Once in abundance on all the Hawaiian islands, Newell’s shearwaters are now found almost exclusively on Kauai. The population has declined by an estimated 75 percent over the last two decades.

Hawaii’s state government has been working with FWS for years to reduce the number of accidental seabird deaths on Kauai, in part thanks to the more than $2 million it has received from the conservation fund since 2011. The money has been used  to develop and implement an island-wide habitat conservation plan to better protect Newell’s shearwaters and other at-risk species, including the endangered Hawaiian petrel. The effort has included working with county government, the island’s electrical cooperative and the state Department of Transportation to shield and dim lights and bury power lines.

Officials with the Hawaii Department of Land and Natural Resources did not respond to a request for comment. But Beth Tokioka, a spokeswoman for the Kauai Island Utility Cooperative, said the Kauai Seabird Habitat Conservation Program has been an important partner in the electrical provider’s ongoing efforts.

“We are making great strides toward a long-term plan that will help improve the survival rate of these birds,” Tokioka wrote in an email. “Continued partnerships with KSHCP and others will be critical to the success of that effort.”

Other recent beneficiaries of the federal grant money are the California gnatcatcherDelhi Sands flower-loving flyPerdido Key beach mouse and Salt Creek tiger beetle ― all on the federal endangered species list.

The White House and the Interior Department did not respond to HuffPost’s inquiries about the recommendation to eliminate the grant funding for states.
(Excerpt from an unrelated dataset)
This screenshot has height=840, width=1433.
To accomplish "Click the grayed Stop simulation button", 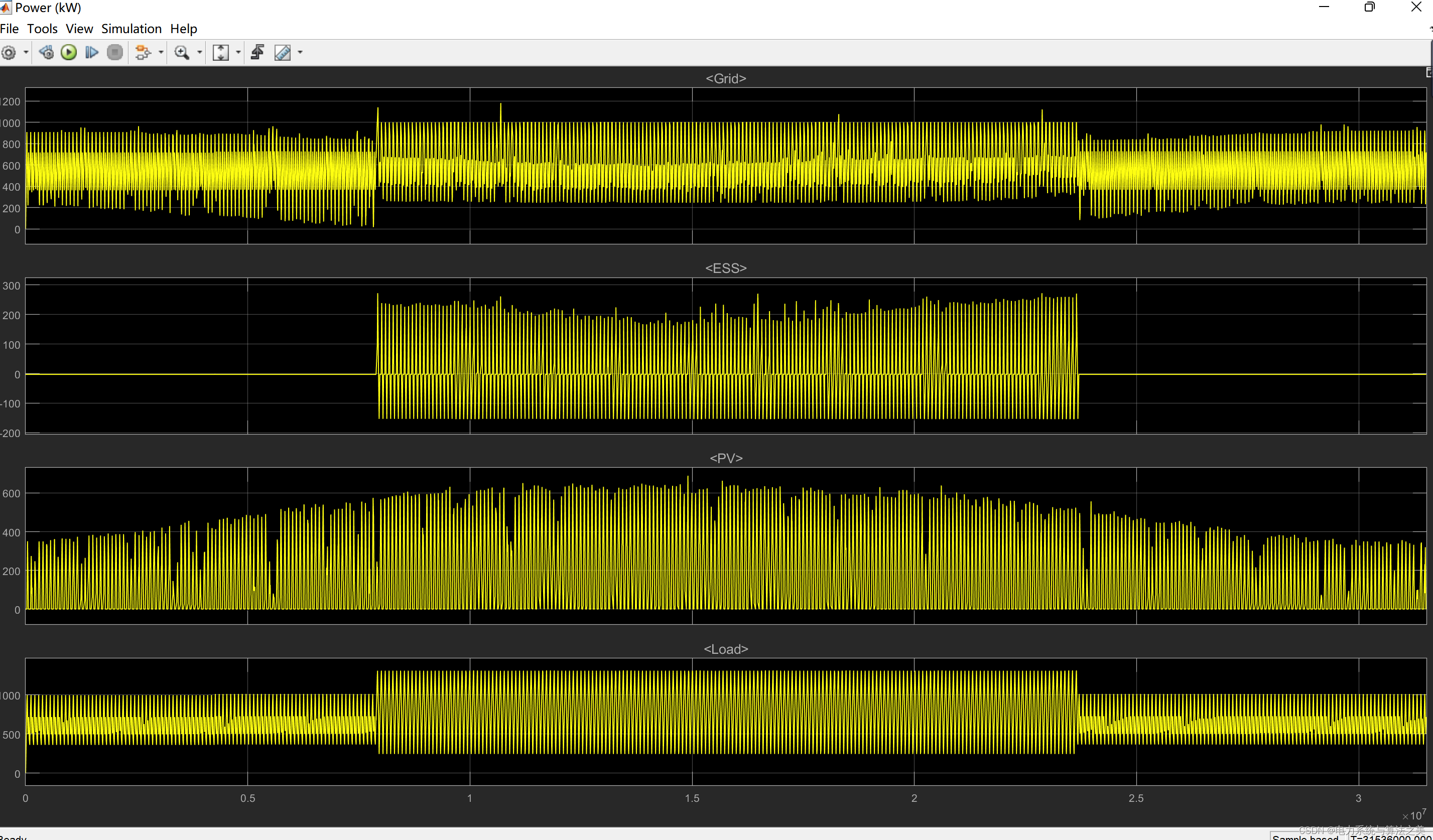I will tap(115, 53).
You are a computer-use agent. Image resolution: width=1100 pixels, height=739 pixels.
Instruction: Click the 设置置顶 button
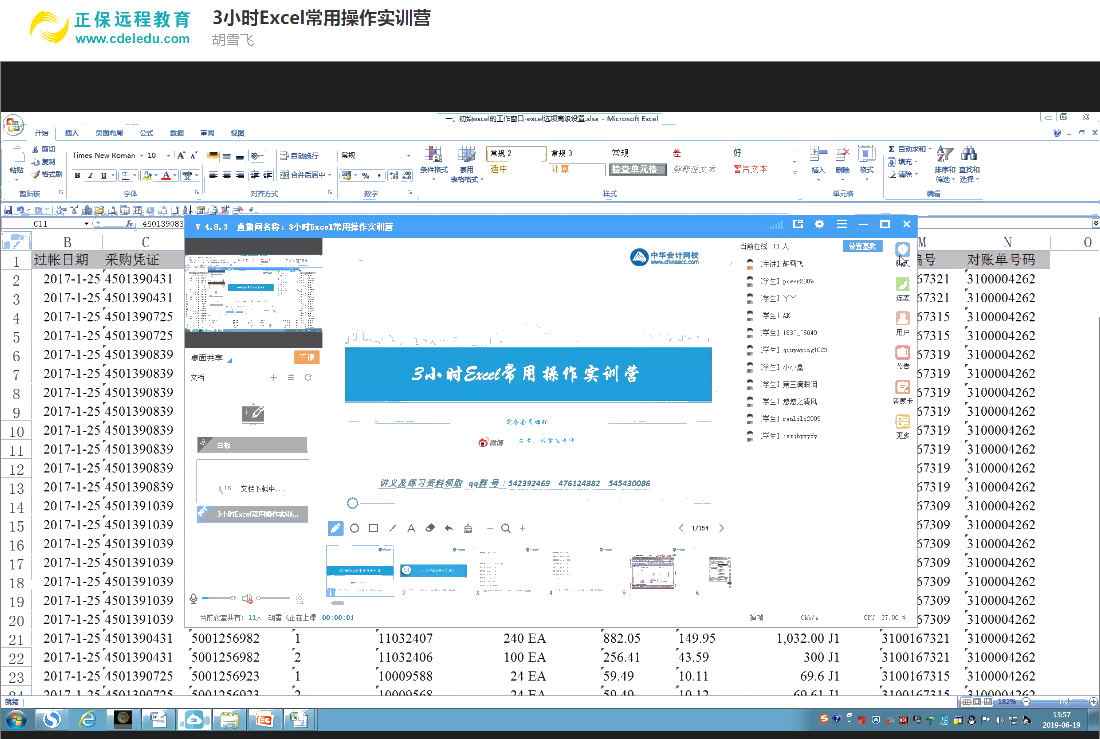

In its previous budget proposal, the Trump administration requested $19.3 million for the Cooperative Endangered Species Conservation Fund, which would have been a decrease of $34.1 million below the 2017 funding level. Instead, Congress allocated the $53 million.

It’s unclear what changed for the administration between this year and last. And if last year was any indication, it is highly unlikely that Congress will sign off on the latest request.

Doing so, Ashe said, would be “a huge step backward,” as those monies are critical both to recovering already threatened species and keeping others off the endangered list.

During President Barack Obama’s time in office, “we were very proud of the record we set, that we had recovered and delisted more species than all previous administrations combined,” he said. “And that didn’t happen by accident. It happened because we applied the resources to get species over that last mile.”

In July, Republicans on the House Committee on Natural Resources took up a package of five bills targeting portions of the 1973 conservation law, which they maintain is broken and in need of an overhaul. At the hearing, Sheehan voiced support for the proposals and said his goal was for the agency “to be a better neighbor and partner to the public and states.”

Eliminating funding for state ESA grants runs counter to that priority.

Trump and Zinke also have pegged themselves as the allies states have long waited for. During his confirmation hearing in January 2017, Zinke said his first priority as head of Interior would be to “restore trust … working with rather than against local communities and states.”

“Being a listener and a listening advocate rather than a deaf adversary is a good start,” he said.

That advocacy has focused almost exclusively on boosting mining and fossil fuel production, as Zinke has prioritized energy development over conservation.

Tierra Curry, a senior scientist with the Center for Biological Diversity, said gutting the Cooperative Endangered Species Conservation Fund would only push endangered species toward extinction.

“This is especially damaging because [the] funding is often the backbone of state non-game programs and helps animals across the country, from bats and butterflies to salmon and grizzlies,” she said in an email.

Mary Beth Beetham, director of legislative affairs at the nonprofit Defenders of Wildlife, said the proposal highlights the administration’s disregard for the natural world and is yet another reason why the budget should be dead on arrival in Congress.

“In our mind, this is basically a disaster for wildlife,” Beetham said.